Pero según el parte del capitán Huapaya, el fiscal
César Venegas Gamarra le exigió la numeración
exacta y la ubicación precisa de cada stand para darle la
orden de descerraje, de tal manera que el operativo nunca se realizó.
LA CHISPA
DE WONG
Por otro lado,
esta mercadería tiene dueños y esos dueños
que, vulnerando la ley, almacenaron material pirotécnico
en una zona prohibida y tugurizada, son los principales responsables
de la desgracia. A propósito, agenciaperu.com ha descubierto
algunas
irregularidades.
El comerciante
de pirotecnia, que maneja el mayor porcentaje del mercado, es Ricardo
Wong.

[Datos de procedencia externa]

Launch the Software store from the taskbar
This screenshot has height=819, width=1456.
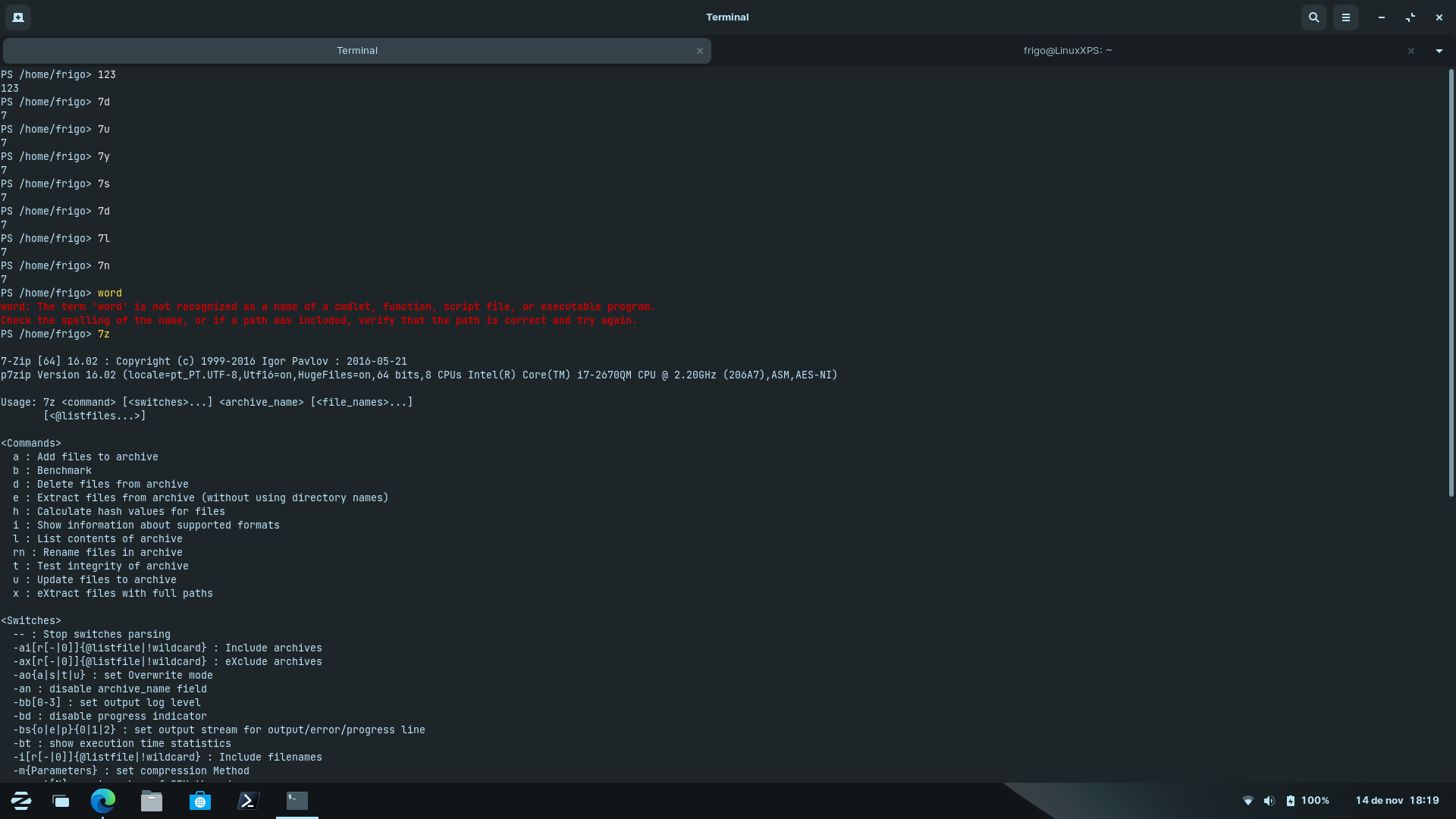199,801
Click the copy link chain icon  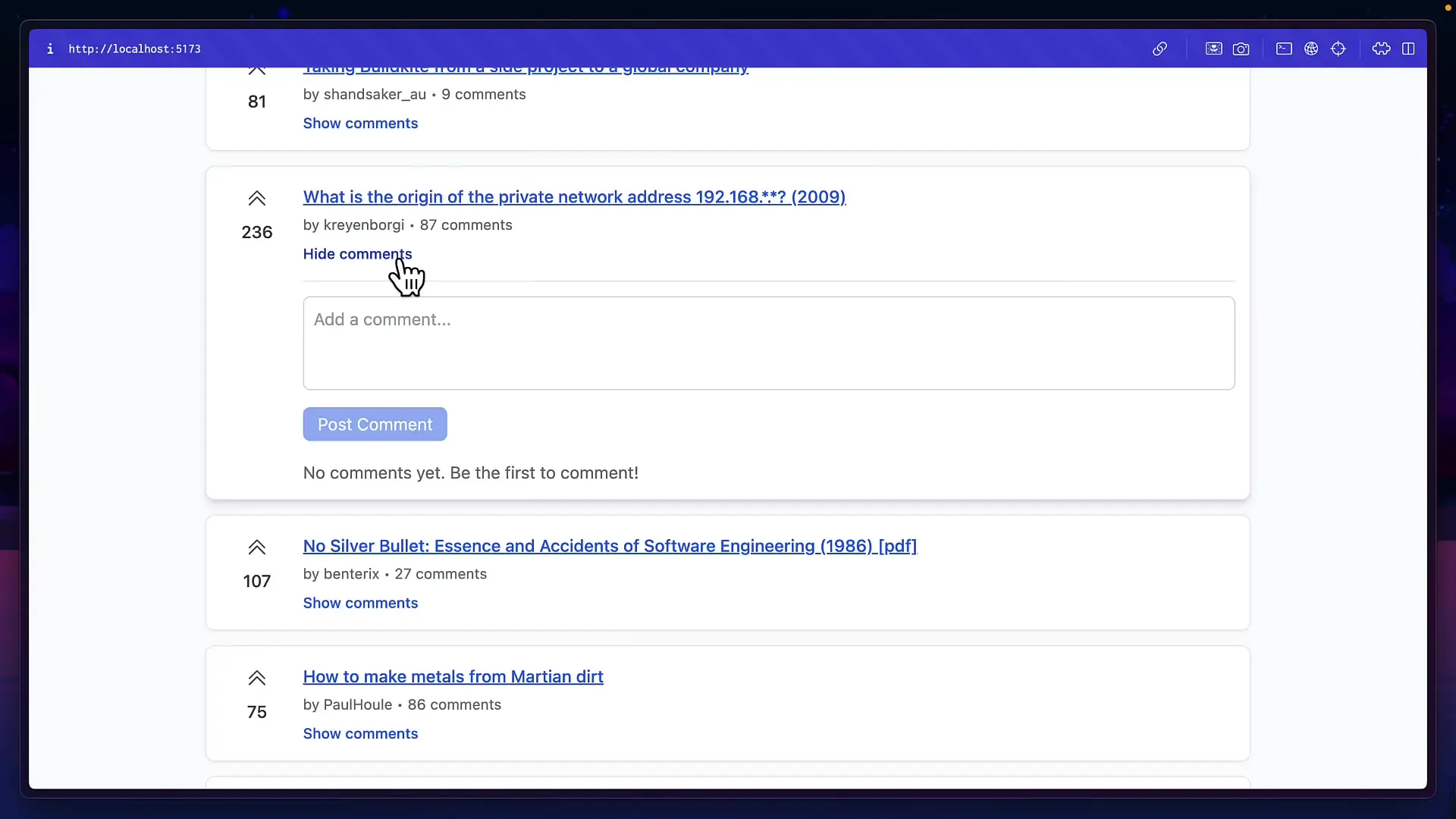1159,49
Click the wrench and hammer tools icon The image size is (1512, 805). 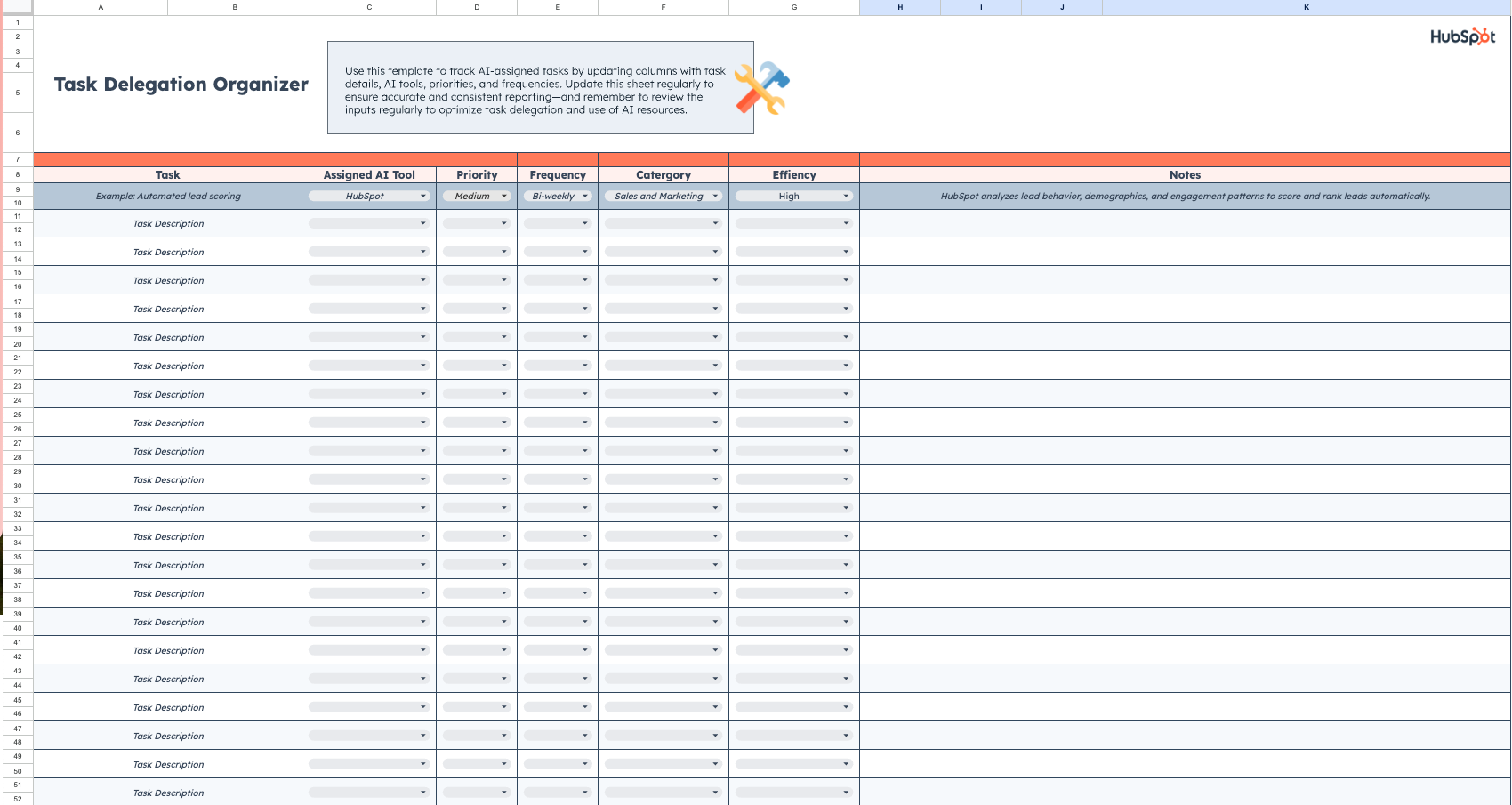[760, 86]
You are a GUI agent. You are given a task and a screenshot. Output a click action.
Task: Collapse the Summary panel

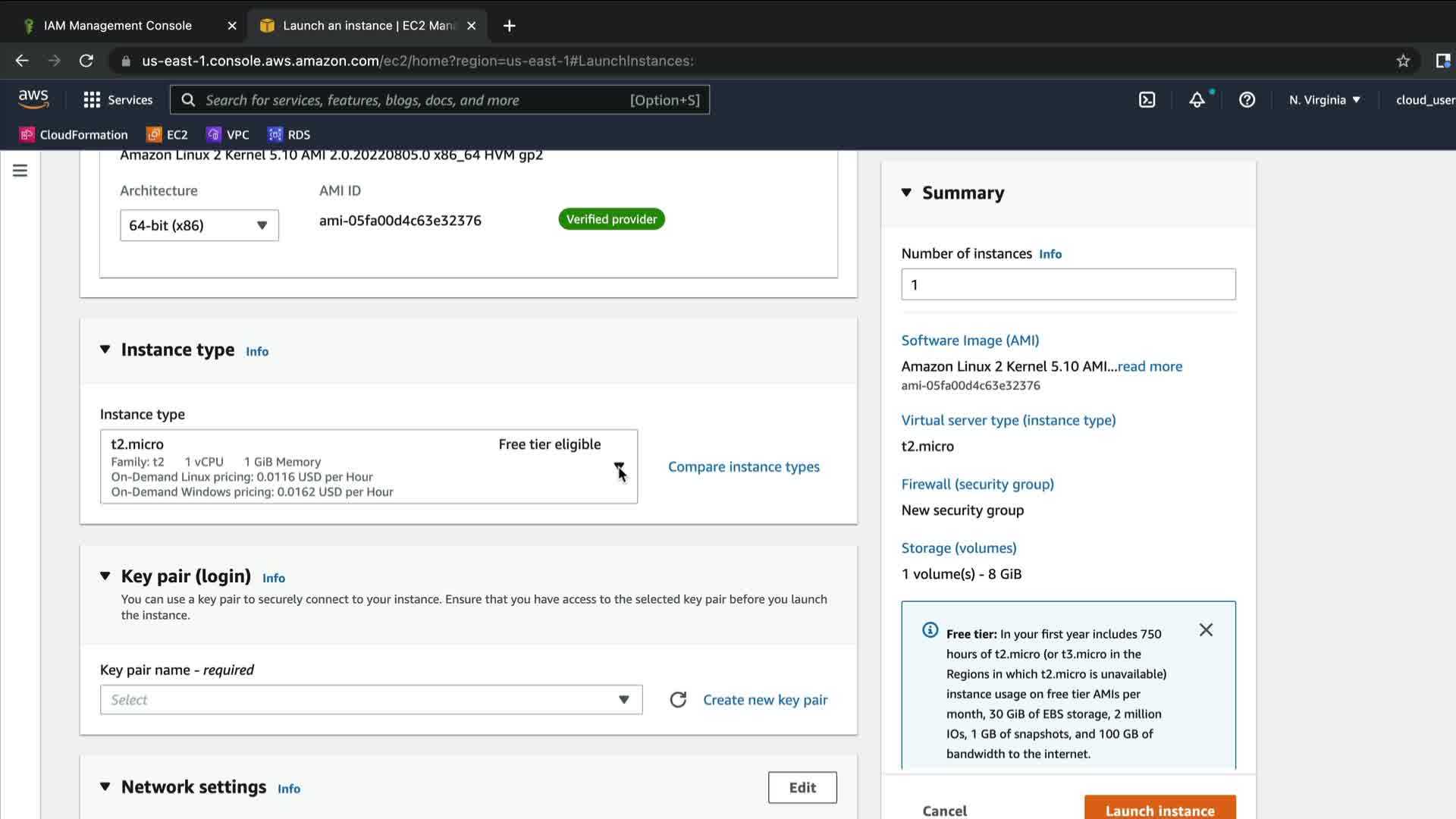coord(906,193)
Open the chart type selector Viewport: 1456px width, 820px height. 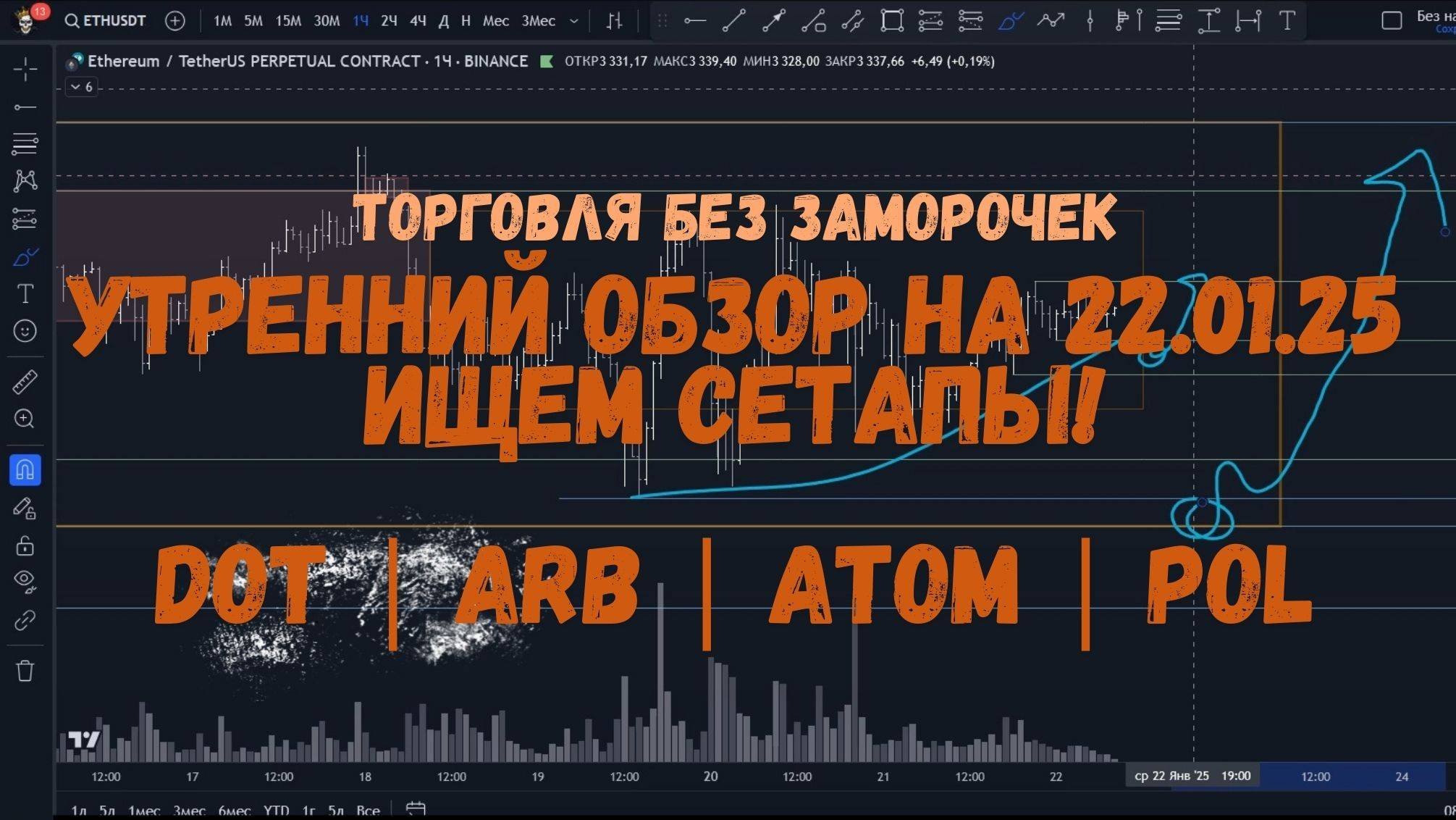click(614, 21)
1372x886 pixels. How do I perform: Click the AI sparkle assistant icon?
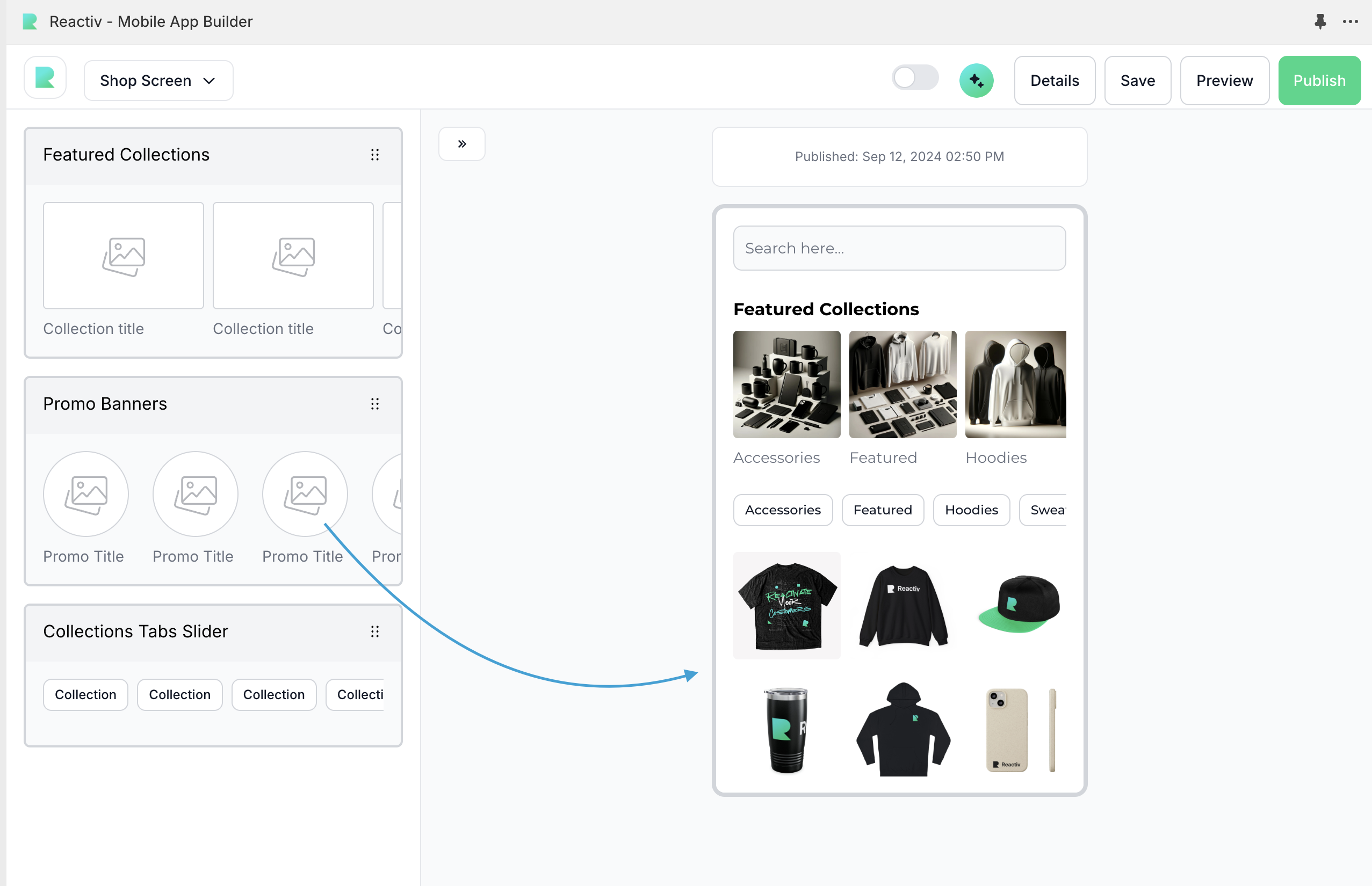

Su preponderancia en este negocio es innegable. El año
pasado ganó el premio de la Cinta Roja y Blanca en la categoría
de fuegos artificiales.
Lo curioso,
sin embargo, es que el señor Wong no aparece como propietario,
gerente o administrador de su empresa. En ninguna de las páginas
de la ficha registral de la compañía que Wong dice
representar, Inversiones Ripaval, está mencionado su nombre.
¿Por
que una de las empresas importadoras más grande no registra
el nombre de su Propietario?. Parece que Wong no quiere quemarse.
El 30 de noviembre
pasado, a iniciativa de la Municipalidad de Lima, los principales
importadores de artefactos pirotécnicos suscribieron un acta
en el que se comprometieron a no almacenar sus productos en el centro
histórico de Lima.
Pero Ricardo
Wong no firmó el acta municipal; en su representación
lo hizo su testaferro, Jaime Zerga Romero, coincidentemente, hermano
del general del Ejército en retiro Ronald Zerga Romero, quien
entre 1995 y 1996 ocupó la jefatura de la DISCAMEC, la oficina
que regula la entrada al Perú del material pirotécnico.
En esos años,
la jefatura de Zerga le vino a Wong como anillo al dedo. Ni bien
asumió la jefatura de la DISCAMEC, el general Ronald Zerga
descubrió que sólo a una empresa estaba
apta para obtener la autorización para comercializar pirotecnia
en Lima, y esta compañía fue Distribuidora Nova, otra
de las empresas de Ricardo Wong Kuoman.
Las preguntas
sobre la forma como se manejó el negocio de las luces y los
cohetes, hasta antes del incendio del 29, son cada vez más
agudas; y sus respuestas cada vez más urgentes.